Pour lutter contre les mauvaises odeurs, combattre l'égoïsme des habitants et garantir la salubrité publique, les règlements consulaires interdisent, sous peine de fortes amendes, de déposer ou de jeter des immondices par les fenêtres ( 147 ) et d'accaparer abusivement l'espace public ( 148 ). Ils obligent chaque locataire à entretenir son foyer, à le nettoyer régulièrement, à s'abstenir d'y entasser des ordures ( 149 ). Par souci de sécurité, les cheminées doivent être ramonées deux fois dans l'année au moins ( 150 ). Enfin, le Consulat exige que tout propriétaire fasse nettoyer les sacs des latrines de son immeuble entre le mois d'octobre et le mois de mai pour éviter la période des grosses chaleurs ( 151 ).Toute vidange commencée doit se poursuivre sans discontinuer mais on ne travaillera que la nuit, à partir de onze heures du soir. Pour faciliter le travail des vidangeurs, le locataire auquel est attribuée la cave où se trouve le sac des latrines sera tenu de souffrir leur passage.
Toutes ces prescriptions sont répétées régulièrement à travers le siècle. Leur réitération illustre bien les difficultés que rencontrent les autorités lorsqu'il s'agit d'imposer des mesures d'hygiène et de changer les habitudes d'une population démunie le plus souvent du moindre élément de confort. Certaines catégories professionnelles sont d'ailleurs particulièrement visées car très polluantes et nauséabondes dans leurs activités ( 152 ). A la fin du XVIIIème siècle cependant, l'odorat se fait plus délicat. La puanteur est objet de dégoût notamment chez les plus riches. La mauvaise odeur indigne les philosophes et les médecins qui lancent une véritable offensive contre « l’intensité olfactive » ( 153 ). Celle-ci, toutefois, se heurte aux populations, rétives à l’idée de devoir changer leurs comportements ancestraux ( 154 ).

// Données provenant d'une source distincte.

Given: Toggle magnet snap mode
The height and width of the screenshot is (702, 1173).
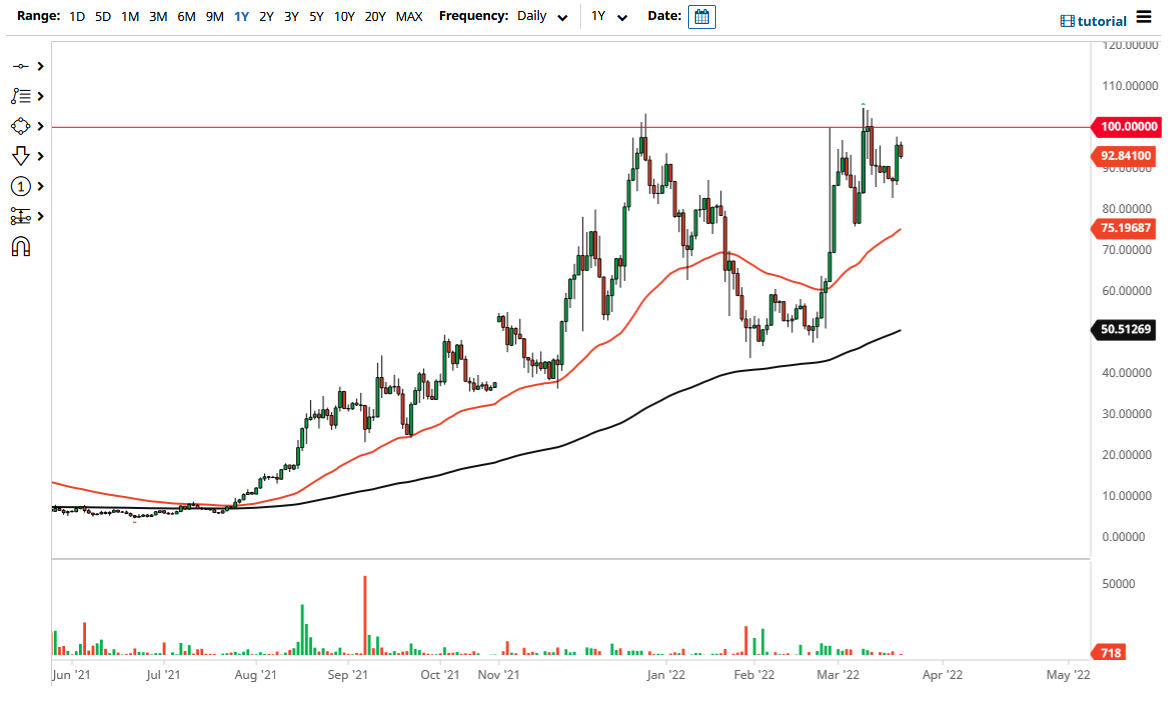Looking at the screenshot, I should pyautogui.click(x=22, y=246).
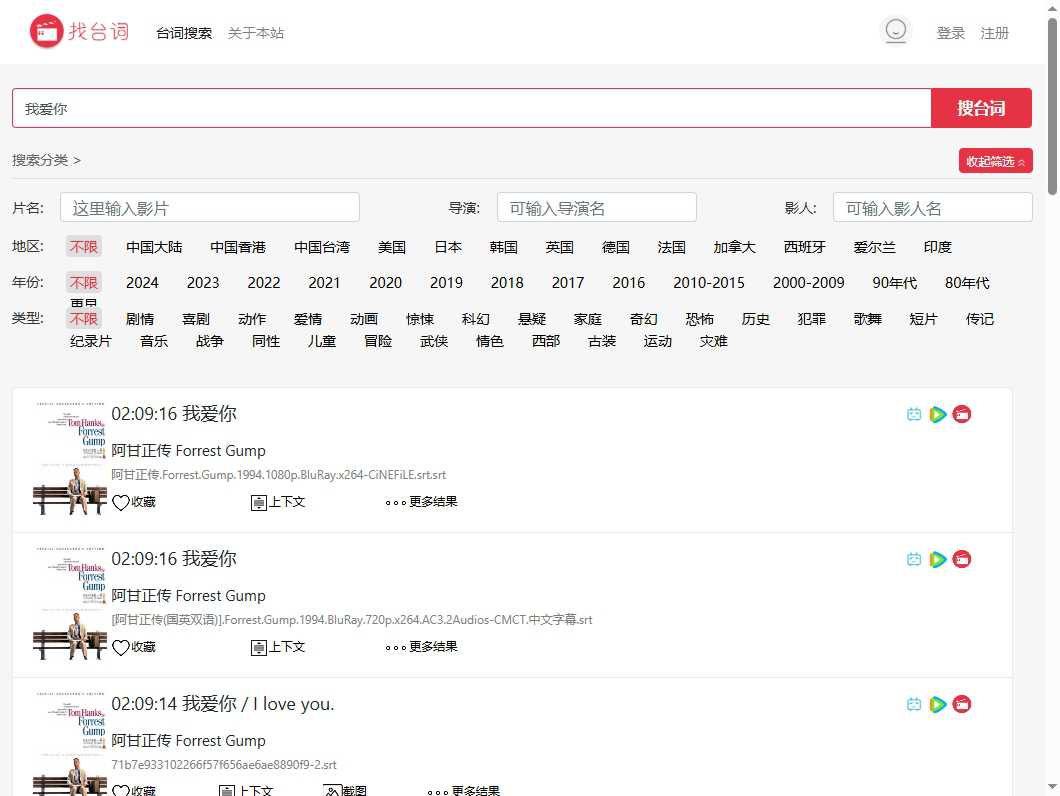Show 更多结果 for the first result
The height and width of the screenshot is (796, 1060).
421,502
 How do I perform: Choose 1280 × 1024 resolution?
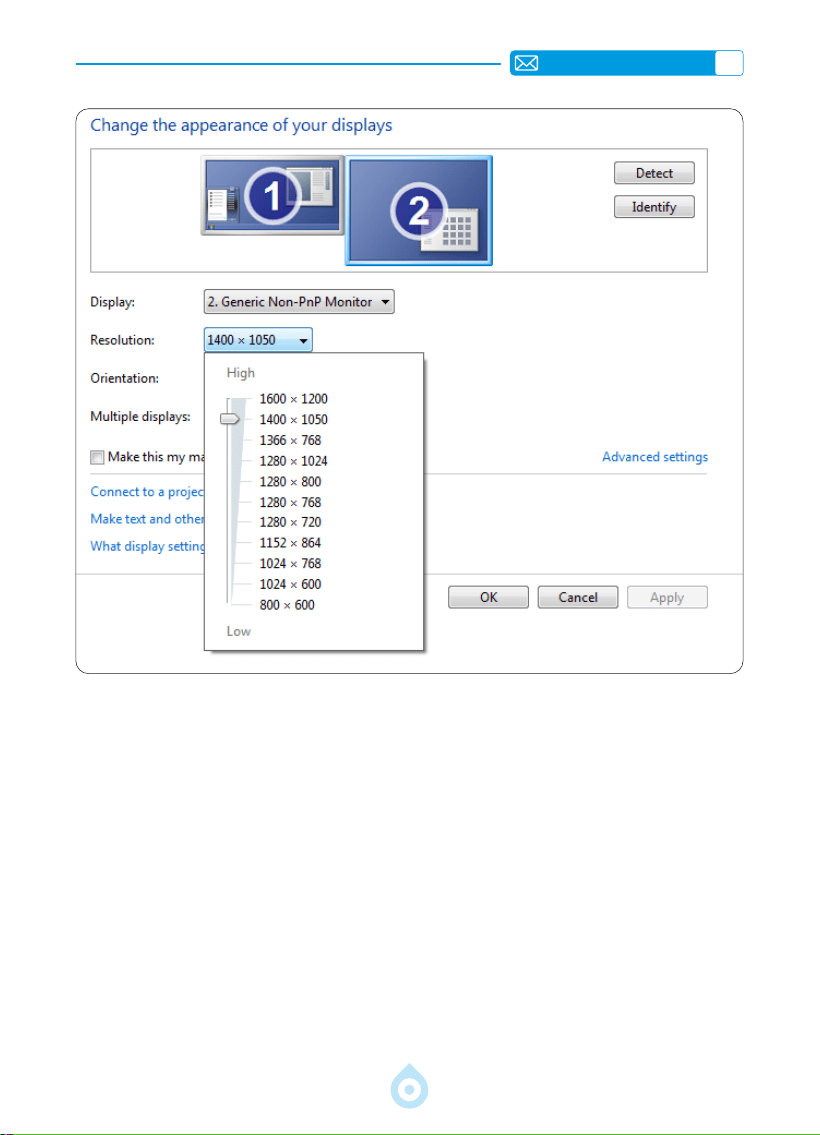pos(293,461)
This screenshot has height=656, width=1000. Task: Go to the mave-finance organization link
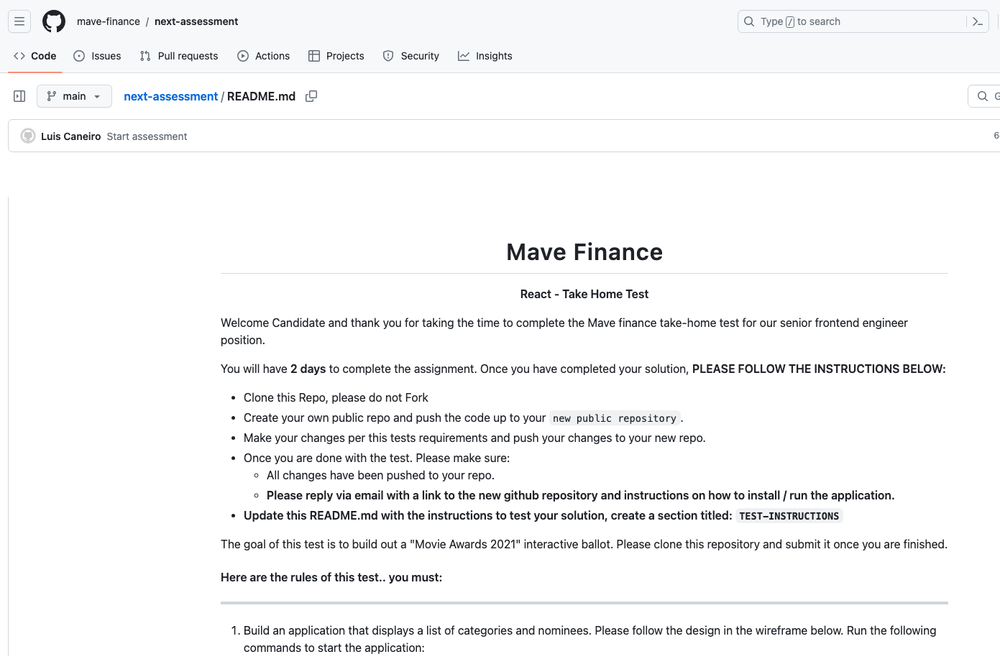[108, 21]
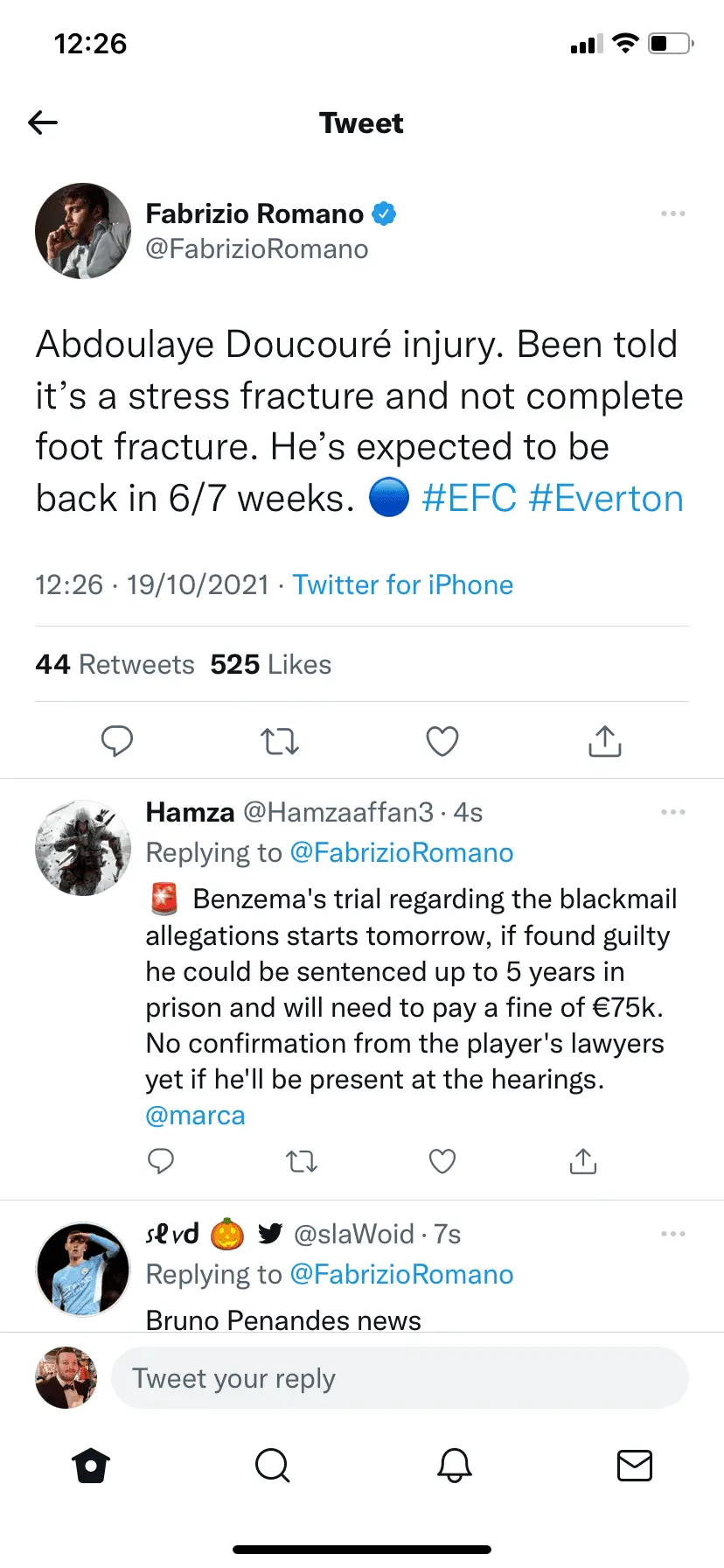
Task: View the 44 Retweets list
Action: point(115,665)
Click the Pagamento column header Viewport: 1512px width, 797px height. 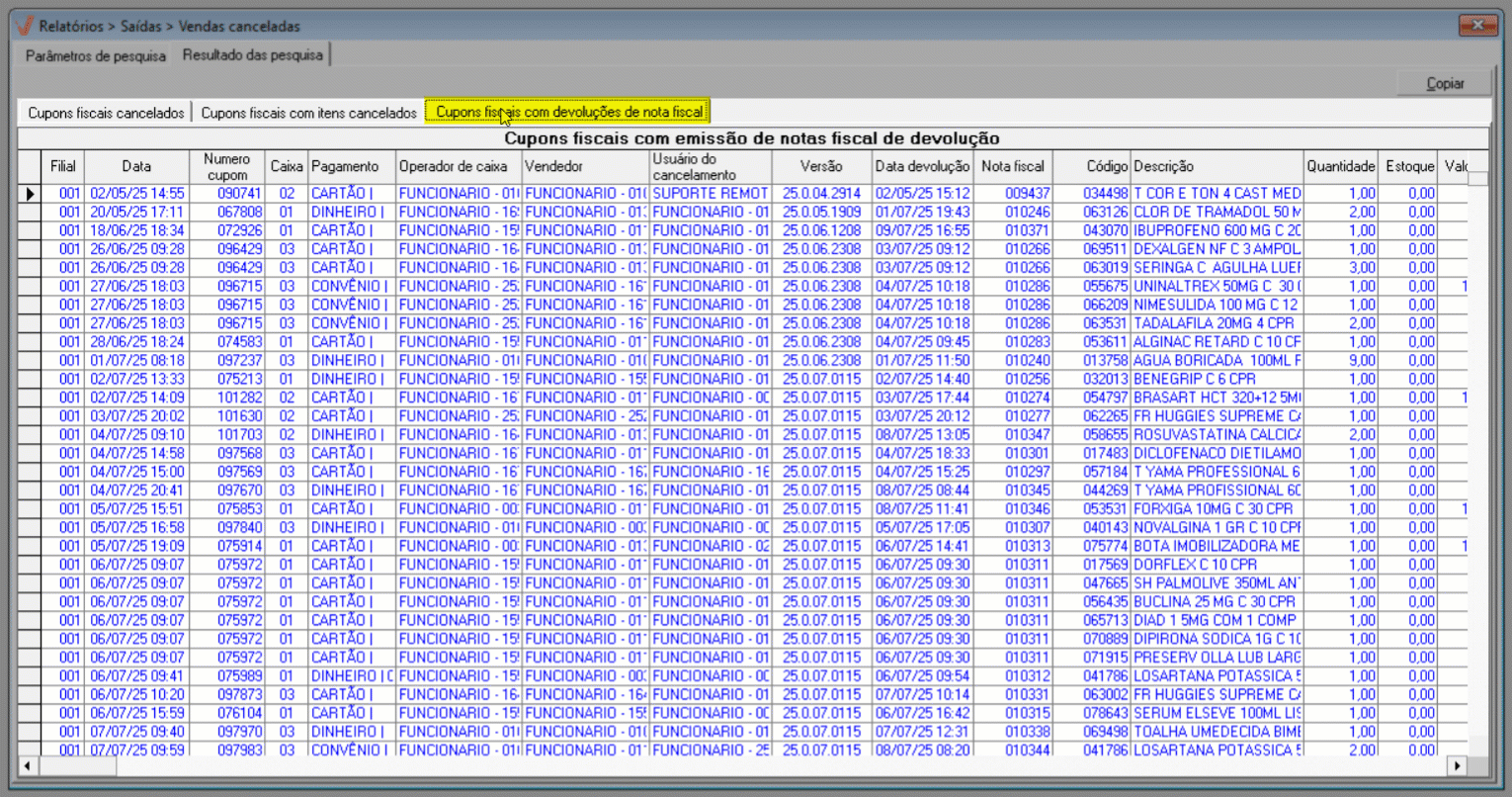pyautogui.click(x=345, y=166)
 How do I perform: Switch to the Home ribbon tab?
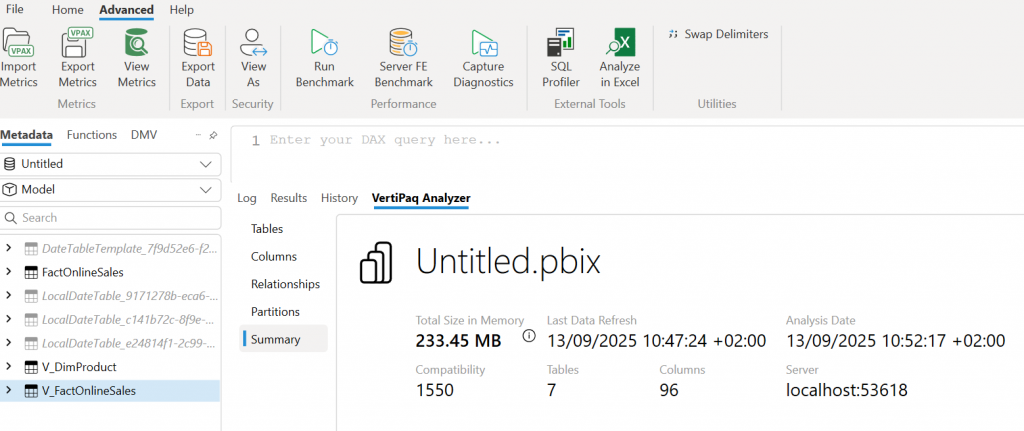coord(68,10)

Les règlements municipaux sont beaucoup plus discrets quant aux dispositions concernant le bruit ( 155 ). Il est vrai que le gros de la population lyonnaise est composé d'artisans et que beaucoup parmi eux exercent à longueur d'année un métier bruyant, le plus souvent à domicile ( 156 ). Les ordonnances de police stipulent cependant que les cabaretiers et les aubergistes doivent fermer leur boutique à dix heures du soir l'automne et l'hiver et à onze heures le reste de l'année, qu'il est défendu « à toutes personnes de heurter à la porte desdits cabaretiers après les dites heures....de s'attrouper et de faire du bruit dans les rues, sous peine d'être puni comme perturbateur du repos public » ( 157 ). Dans le même registre, pour garantir la tranquillité et la sécurité des Lyonnais pendant la nuit, chaque locataire doit veiller à bien fermer la porte d'allée à neuf heures du soir en automne et en hiver, à dix heures le reste de l'année et cela avec une clé que le locataire principal lui remet aussitôt après son installation. Car, si le Consulat, dans ses ordonnances, désire empêcher le désordre et l'agitation publics, il est également attentif au repos de ses administrés. Et ce repos réparateur c'est d'abord la nuit qui l'amène quand, fourbu de travail, chacun se couche; c'est ensuite le dimanche et les jours chômés lorsque toute activité s'arrête et qu'on célèbre, le matin, l'office divin. Dans les deux cas, les Lyonnais semblent assez peu disposés à se laisser troubler par un voisin bruyant. Le cas échéant, ils n'hésitent pas à le dénoncer aux autorités comme élément perturbateur. « Nous, peut-on lire dans un rapport de police,....commissaires de police....savoir faisons que ce jourd'hui....jour de dimanche seraient venus à nous différentes personnes....l'un à quatre heures du matin, à huit heures, l'autre à neuf heures....disant que depuis minuit le nommé Fleury, menuisier demeurant Quai du Rhône....faisait travailler dans sa boutique tous ses garçons qui faisaient un bruit horrible et empêchaient les voisins de se reposer; que ce même bruit....causait un scandale dans le quartier en annonçant au peuple un jour ouvrier et pendant l'office; ce qui est une irréligion et une désobéissance formelle aux ordonnances de police » ( 158 ).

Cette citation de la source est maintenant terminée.